Problem requirements:
Your task is to write out all of the records once more, exactly.

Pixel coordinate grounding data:
........

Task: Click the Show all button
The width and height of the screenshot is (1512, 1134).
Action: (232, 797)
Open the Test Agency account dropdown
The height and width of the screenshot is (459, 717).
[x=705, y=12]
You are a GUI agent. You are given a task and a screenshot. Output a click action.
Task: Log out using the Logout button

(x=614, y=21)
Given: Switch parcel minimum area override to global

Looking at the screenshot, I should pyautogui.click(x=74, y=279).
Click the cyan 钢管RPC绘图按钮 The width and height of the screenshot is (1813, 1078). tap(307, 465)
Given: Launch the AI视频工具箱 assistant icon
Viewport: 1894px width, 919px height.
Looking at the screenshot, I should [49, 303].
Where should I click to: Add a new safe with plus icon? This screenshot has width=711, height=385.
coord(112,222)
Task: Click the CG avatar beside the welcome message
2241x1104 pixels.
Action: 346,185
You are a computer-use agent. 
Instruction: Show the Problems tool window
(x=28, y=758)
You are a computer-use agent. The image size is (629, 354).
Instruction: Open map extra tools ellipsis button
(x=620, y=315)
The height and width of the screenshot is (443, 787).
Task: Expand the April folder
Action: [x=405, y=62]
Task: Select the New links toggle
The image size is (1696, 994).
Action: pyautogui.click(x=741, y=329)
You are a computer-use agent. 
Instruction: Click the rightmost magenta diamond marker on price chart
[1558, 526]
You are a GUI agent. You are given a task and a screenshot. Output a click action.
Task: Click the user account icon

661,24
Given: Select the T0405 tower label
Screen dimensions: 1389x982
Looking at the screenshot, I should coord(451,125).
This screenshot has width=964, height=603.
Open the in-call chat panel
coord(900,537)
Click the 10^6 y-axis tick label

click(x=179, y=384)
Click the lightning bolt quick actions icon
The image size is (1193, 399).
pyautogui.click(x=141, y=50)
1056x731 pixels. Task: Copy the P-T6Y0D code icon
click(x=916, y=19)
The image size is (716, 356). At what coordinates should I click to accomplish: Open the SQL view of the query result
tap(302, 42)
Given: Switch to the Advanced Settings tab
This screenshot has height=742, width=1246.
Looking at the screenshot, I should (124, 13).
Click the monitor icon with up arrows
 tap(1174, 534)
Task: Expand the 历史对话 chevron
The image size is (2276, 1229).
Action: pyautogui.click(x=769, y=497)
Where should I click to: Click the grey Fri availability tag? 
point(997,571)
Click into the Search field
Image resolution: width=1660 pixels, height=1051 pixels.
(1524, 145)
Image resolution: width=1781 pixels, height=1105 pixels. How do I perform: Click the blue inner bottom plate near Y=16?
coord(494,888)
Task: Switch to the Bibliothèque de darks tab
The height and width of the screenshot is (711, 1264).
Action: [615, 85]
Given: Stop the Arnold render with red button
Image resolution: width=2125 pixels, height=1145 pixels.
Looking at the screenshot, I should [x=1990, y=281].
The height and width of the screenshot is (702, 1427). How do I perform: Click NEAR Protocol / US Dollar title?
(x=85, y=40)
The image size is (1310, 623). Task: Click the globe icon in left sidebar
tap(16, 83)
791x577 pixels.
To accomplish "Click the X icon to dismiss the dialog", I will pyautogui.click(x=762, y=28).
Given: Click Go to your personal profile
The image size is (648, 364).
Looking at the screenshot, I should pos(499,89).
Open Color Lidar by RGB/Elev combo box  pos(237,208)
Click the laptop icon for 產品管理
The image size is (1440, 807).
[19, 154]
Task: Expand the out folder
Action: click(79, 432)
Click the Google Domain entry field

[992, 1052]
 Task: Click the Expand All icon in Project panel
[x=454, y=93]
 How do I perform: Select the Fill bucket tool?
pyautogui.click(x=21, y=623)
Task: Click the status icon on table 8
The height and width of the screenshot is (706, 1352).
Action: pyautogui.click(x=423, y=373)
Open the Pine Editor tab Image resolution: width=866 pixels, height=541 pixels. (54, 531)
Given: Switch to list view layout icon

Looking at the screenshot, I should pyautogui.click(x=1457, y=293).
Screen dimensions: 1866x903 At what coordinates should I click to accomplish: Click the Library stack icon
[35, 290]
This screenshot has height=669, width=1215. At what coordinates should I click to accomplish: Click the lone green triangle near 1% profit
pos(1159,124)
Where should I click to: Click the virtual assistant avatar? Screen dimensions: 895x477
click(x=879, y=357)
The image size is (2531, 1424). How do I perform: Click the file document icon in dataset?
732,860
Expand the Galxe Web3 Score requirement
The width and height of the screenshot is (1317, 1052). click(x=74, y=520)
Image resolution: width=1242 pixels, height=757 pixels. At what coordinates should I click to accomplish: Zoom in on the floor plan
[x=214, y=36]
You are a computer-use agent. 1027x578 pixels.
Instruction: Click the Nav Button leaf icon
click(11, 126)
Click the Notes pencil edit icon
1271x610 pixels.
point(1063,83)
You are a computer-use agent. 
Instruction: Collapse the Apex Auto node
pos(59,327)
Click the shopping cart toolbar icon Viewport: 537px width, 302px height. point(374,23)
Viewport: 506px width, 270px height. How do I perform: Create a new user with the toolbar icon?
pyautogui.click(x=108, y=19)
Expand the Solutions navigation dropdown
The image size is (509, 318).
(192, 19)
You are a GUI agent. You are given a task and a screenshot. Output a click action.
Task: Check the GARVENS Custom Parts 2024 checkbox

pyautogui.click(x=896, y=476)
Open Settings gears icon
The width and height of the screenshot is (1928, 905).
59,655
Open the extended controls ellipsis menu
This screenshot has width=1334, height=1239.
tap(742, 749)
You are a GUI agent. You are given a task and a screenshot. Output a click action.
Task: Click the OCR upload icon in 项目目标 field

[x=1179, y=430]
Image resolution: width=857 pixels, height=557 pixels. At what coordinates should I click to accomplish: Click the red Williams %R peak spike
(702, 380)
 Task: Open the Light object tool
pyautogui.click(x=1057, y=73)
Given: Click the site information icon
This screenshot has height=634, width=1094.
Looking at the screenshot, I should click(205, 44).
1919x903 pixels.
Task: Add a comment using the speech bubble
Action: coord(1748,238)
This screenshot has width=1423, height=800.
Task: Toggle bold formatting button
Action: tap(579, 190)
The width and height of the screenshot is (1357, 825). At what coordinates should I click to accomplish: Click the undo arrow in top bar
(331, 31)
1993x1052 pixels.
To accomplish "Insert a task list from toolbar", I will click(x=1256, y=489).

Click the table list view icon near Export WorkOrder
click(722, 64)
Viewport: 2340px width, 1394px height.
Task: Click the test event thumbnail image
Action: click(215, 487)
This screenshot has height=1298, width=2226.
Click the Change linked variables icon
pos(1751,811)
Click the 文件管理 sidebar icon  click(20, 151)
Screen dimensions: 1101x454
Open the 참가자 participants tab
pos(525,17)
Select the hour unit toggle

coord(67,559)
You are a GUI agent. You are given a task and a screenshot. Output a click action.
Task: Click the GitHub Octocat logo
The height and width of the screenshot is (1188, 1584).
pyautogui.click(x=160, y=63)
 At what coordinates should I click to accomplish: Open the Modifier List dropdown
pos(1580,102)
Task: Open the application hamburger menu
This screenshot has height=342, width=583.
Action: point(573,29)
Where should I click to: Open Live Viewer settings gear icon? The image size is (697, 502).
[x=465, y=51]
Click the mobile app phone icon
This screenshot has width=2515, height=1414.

........

Response area:
Task: Click the Show all button
The width and height of the screenshot is (1512, 1134).
Action: (232, 797)
Open the Test Agency account dropdown
The height and width of the screenshot is (459, 717).
[x=705, y=12]
You are a GUI agent. You are given a task and a screenshot. Output a click action.
Task: Log out using the Logout button

(x=614, y=21)
Given: Switch parcel minimum area override to global

Looking at the screenshot, I should pyautogui.click(x=74, y=279).
Click the cyan 钢管RPC绘图按钮 The width and height of the screenshot is (1813, 1078). tap(307, 465)
Given: Launch the AI视频工具箱 assistant icon
Viewport: 1894px width, 919px height.
Looking at the screenshot, I should [49, 303].
Where should I click to: Add a new safe with plus icon? This screenshot has width=711, height=385.
coord(112,222)
Task: Click the CG avatar beside the welcome message
2241x1104 pixels.
Action: 346,185
You are a computer-use agent. 
Instruction: Show the Problems tool window
(x=28, y=758)
You are a computer-use agent. The image size is (629, 354).
Instruction: Open map extra tools ellipsis button
(x=620, y=315)
The height and width of the screenshot is (443, 787).
Task: Expand the April folder
Action: [x=405, y=62]
Task: Select the New links toggle
The image size is (1696, 994).
Action: pyautogui.click(x=741, y=329)
You are a computer-use agent. 
Instruction: Click the rightmost magenta diamond marker on price chart
[1558, 526]
You are a GUI agent. You are given a task and a screenshot. Output a click action.
Task: Click the user account icon

661,24
Given: Select the T0405 tower label
Screen dimensions: 1389x982
Looking at the screenshot, I should coord(451,125).
This screenshot has width=964, height=603.
Open the in-call chat panel
coord(900,537)
Click the 10^6 y-axis tick label

click(x=179, y=384)
Click the lightning bolt quick actions icon
The image size is (1193, 399).
pyautogui.click(x=141, y=50)
1056x731 pixels. Task: Copy the P-T6Y0D code icon
click(x=916, y=19)
The image size is (716, 356). At what coordinates should I click to accomplish: Open the SQL view of the query result
tap(302, 42)
Given: Switch to the Advanced Settings tab
This screenshot has height=742, width=1246.
Looking at the screenshot, I should (124, 13).
Click the monitor icon with up arrows
 tap(1174, 534)
Task: Expand the 历史对话 chevron
The image size is (2276, 1229).
Action: pyautogui.click(x=769, y=497)
Where should I click to: Click the grey Fri availability tag? 
point(997,571)
Click into the Search field
Image resolution: width=1660 pixels, height=1051 pixels.
(1524, 145)
Image resolution: width=1781 pixels, height=1105 pixels. How do I perform: Click the blue inner bottom plate near Y=16?
coord(494,888)
Task: Switch to the Bibliothèque de darks tab
The height and width of the screenshot is (711, 1264).
Action: [615, 85]
Given: Stop the Arnold render with red button
Image resolution: width=2125 pixels, height=1145 pixels.
Looking at the screenshot, I should [x=1990, y=281].
The height and width of the screenshot is (702, 1427). How do I perform: Click NEAR Protocol / US Dollar title?
(x=85, y=40)
The image size is (1310, 623). Task: Click the globe icon in left sidebar
tap(16, 83)
791x577 pixels.
To accomplish "Click the X icon to dismiss the dialog", I will pyautogui.click(x=762, y=28).
Given: Click Go to your personal profile
The image size is (648, 364).
Looking at the screenshot, I should pos(499,89).
Open Color Lidar by RGB/Elev combo box  pos(237,208)
Click the laptop icon for 產品管理
The image size is (1440, 807).
[19, 154]
Task: Expand the out folder
Action: click(79, 432)
Click the Google Domain entry field

[992, 1052]
 Task: Click the Expand All icon in Project panel
[x=454, y=93]
 How do I perform: Select the Fill bucket tool?
pyautogui.click(x=21, y=623)
Task: Click the status icon on table 8
The height and width of the screenshot is (706, 1352).
Action: pyautogui.click(x=423, y=373)
Open the Pine Editor tab Image resolution: width=866 pixels, height=541 pixels. (54, 531)
Given: Switch to list view layout icon

Looking at the screenshot, I should pyautogui.click(x=1457, y=293).
Screen dimensions: 1866x903 At what coordinates should I click to accomplish: Click the Library stack icon
[35, 290]
This screenshot has height=669, width=1215. At what coordinates should I click to accomplish: Click the lone green triangle near 1% profit
pos(1159,124)
Where should I click to: Click the virtual assistant avatar? Screen dimensions: 895x477
click(x=879, y=357)
The image size is (2531, 1424). How do I perform: Click the file document icon in dataset?
732,860
Expand the Galxe Web3 Score requirement
The width and height of the screenshot is (1317, 1052). click(x=74, y=520)
Image resolution: width=1242 pixels, height=757 pixels. At what coordinates should I click to accomplish: Zoom in on the floor plan
[x=214, y=36]
You are a computer-use agent. 1027x578 pixels.
Instruction: Click the Nav Button leaf icon
click(11, 126)
Click the Notes pencil edit icon
1271x610 pixels.
point(1063,83)
You are a computer-use agent. 
Instruction: Collapse the Apex Auto node
pos(59,327)
Click the shopping cart toolbar icon Viewport: 537px width, 302px height. point(374,23)
Viewport: 506px width, 270px height. How do I perform: Create a new user with the toolbar icon?
pyautogui.click(x=108, y=19)
Expand the Solutions navigation dropdown
The image size is (509, 318).
(192, 19)
You are a GUI agent. You are given a task and a screenshot. Output a click action.
Task: Check the GARVENS Custom Parts 2024 checkbox

pyautogui.click(x=896, y=476)
Open Settings gears icon
The width and height of the screenshot is (1928, 905).
59,655
Open the extended controls ellipsis menu
This screenshot has width=1334, height=1239.
tap(742, 749)
You are a GUI agent. You are given a task and a screenshot. Output a click action.
Task: Click the OCR upload icon in 项目目标 field

[x=1179, y=430]
Image resolution: width=857 pixels, height=557 pixels. At what coordinates should I click to accomplish: Click the red Williams %R peak spike
(702, 380)
 Task: Open the Light object tool
pyautogui.click(x=1057, y=73)
Given: Click the site information icon
This screenshot has height=634, width=1094.
Looking at the screenshot, I should click(205, 44).
1919x903 pixels.
Task: Add a comment using the speech bubble
Action: coord(1748,238)
This screenshot has width=1423, height=800.
Task: Toggle bold formatting button
Action: tap(579, 190)
The width and height of the screenshot is (1357, 825). At what coordinates should I click to accomplish: Click the undo arrow in top bar
(331, 31)
1993x1052 pixels.
To accomplish "Insert a task list from toolbar", I will click(x=1256, y=489).

Click the table list view icon near Export WorkOrder
click(722, 64)
Viewport: 2340px width, 1394px height.
Task: Click the test event thumbnail image
Action: click(215, 487)
This screenshot has height=1298, width=2226.
Click the Change linked variables icon
pos(1751,811)
Click the 文件管理 sidebar icon  click(20, 151)
Screen dimensions: 1101x454
Open the 참가자 participants tab
pos(525,17)
Select the hour unit toggle

coord(67,559)
You are a GUI agent. You are given a task and a screenshot. Output a click action.
Task: Click the GitHub Octocat logo
The height and width of the screenshot is (1188, 1584).
pyautogui.click(x=160, y=63)
 At what coordinates should I click to accomplish: Open the Modifier List dropdown
pos(1580,102)
Task: Open the application hamburger menu
This screenshot has height=342, width=583.
Action: point(573,29)
Where should I click to: Open Live Viewer settings gear icon? The image size is (697, 502).
[x=465, y=51]
Click the mobile app phone icon
This screenshot has width=2515, height=1414.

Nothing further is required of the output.